30 августа колоритнейшей французский лексикограф Ален Рей (Alain Rey) будет праздновать свой восемьдесят восьмой день рождения. Autodidacte уже рассказывал об этой яркой личности: вспомните, к примеру, такие наши заметки о нем, как Демонический Ален Рей, или Ален Рей о жизни слов.
В свои неполные 88 лет Ален Рей просто поражает ясностью и точностью мысли. А о его любви к французскому языку можно слагать баллады, поэмы, ну, или на крайний случай, легенды.
В начале августа Ален Рей дал интервью французскому изданию Le Parisien. Было бы грешно пройти мимо рассуждений мэтра о французском языке и источниках его развития.
Заметка небольшая, но любопытная. Привожу ее здесь en français и in extenso.
Alain Rey : « Sans le rap, la langue serait momifiée »
Alain Rey. © (LP/Olivier Corsan.)
TENDANCE. Le rap truste les ventes, chez les disquaires comme sur Internet, avec des valeurs sûres mais aussi de nouveaux artistes, comme le Marseillais Jul. Une lame de fond, avec des textes ambitieux.
Il a beau avoir 87 ans, Alain Rey veille toujours sur la langue française, même celle utilisée dans le rap. Le linguiste (Dernier ouvrage paru : « Pourvu qu’on ait l’ivresse » en collaboration avec Lassaâd Metoui, Ed. Robert Laffont. — Le Parisien) très médiatique que l’on retrouve tout au long de l’année sur France Inter nous livre son analyse du hip-hop hexagonal.
Est-ce que le succès du rap est une bonne chose pour la langue française ?
ALAIN REY. Oui parce que sans ce genre de musique, elle serait momifiée. Une langue est vivante quand elle comporte des éléments créatifs. Ce qui est le cas dans le domaine du rap.
De quelle façon ?
Contrairement à la poésie moderne, le rap s’appuie sur la rime. C’est elle qui va déclencher un vocabulaire particulier. Par ailleurs, l’écriture rap doit respecter un rythme. Donc le langage va être aussi utilisé comme un matériau. Et sur le fond aussi ça a évolué. Au départ, c’est un mode d’expression contestataire propre à une communauté raciale ou sociale. Aujourd’hui, cette musique s’est popularisée et son langage correspond plus à une génération qu’à une classe sociale. L’idée est d’utiliser des mots qui ne sont pas ceux des parents.
Pourtant, certaines expressions semblent arriver d’un autre temps comme « daron » pour « père »…

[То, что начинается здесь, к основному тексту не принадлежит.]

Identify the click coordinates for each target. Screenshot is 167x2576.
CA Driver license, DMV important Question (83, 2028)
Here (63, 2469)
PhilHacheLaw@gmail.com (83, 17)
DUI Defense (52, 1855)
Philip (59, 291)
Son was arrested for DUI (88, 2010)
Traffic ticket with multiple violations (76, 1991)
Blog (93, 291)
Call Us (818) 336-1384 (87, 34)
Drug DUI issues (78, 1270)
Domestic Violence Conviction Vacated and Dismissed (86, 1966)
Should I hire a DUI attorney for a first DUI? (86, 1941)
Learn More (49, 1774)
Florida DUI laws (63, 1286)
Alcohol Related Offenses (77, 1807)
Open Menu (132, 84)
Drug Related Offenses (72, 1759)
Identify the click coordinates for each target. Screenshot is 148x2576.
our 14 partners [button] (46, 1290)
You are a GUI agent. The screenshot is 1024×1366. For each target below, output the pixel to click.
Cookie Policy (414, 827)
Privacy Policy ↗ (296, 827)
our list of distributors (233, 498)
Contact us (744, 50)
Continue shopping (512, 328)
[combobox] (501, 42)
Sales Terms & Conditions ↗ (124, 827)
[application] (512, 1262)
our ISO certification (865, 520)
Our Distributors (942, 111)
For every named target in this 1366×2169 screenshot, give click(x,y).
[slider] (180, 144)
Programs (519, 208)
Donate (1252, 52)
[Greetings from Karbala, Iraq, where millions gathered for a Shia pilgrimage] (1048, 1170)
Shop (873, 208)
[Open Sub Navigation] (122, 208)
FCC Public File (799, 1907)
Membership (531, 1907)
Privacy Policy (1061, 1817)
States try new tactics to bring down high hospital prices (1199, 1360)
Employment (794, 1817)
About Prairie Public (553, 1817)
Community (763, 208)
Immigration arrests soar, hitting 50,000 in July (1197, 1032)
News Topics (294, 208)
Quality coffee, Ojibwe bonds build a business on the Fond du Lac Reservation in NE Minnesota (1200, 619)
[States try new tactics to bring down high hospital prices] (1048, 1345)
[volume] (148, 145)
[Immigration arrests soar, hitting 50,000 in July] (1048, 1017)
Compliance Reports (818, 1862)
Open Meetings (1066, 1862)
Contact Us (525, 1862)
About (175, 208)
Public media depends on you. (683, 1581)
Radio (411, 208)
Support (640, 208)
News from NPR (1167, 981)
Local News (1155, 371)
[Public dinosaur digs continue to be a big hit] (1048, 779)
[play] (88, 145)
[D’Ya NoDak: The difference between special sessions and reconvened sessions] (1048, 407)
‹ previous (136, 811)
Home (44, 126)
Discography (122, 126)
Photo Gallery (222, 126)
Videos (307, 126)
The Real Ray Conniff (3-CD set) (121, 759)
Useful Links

On l’utilisait dans le milieu de la délinquance au XIXe siècle. On peut le trouver dans « les Misérables » de Victor Hugo ou « les Mystères de Paris » d’Eugène Sue. Aujourd’hui, il est repris comme objet de curiosité. Même chose pour la « thune » que l’on entend beaucoup dans le rap. Ce n’est pas un hasard. C’était une unité monétaire de la Renaissance utilisée ensuite dans le langage des voleurs. Aujourd’hui, le terme est lié à une forme de contestation politique.
Le langage est aussi de plus en plus métissé. Est-ce positif ?
Oui. Tout est une question de dosage. C’est normal que les jeunes aient un français modifié par leurs origines créoles, arabes ou berbères. Ça fait partie de la vivacité de la langue.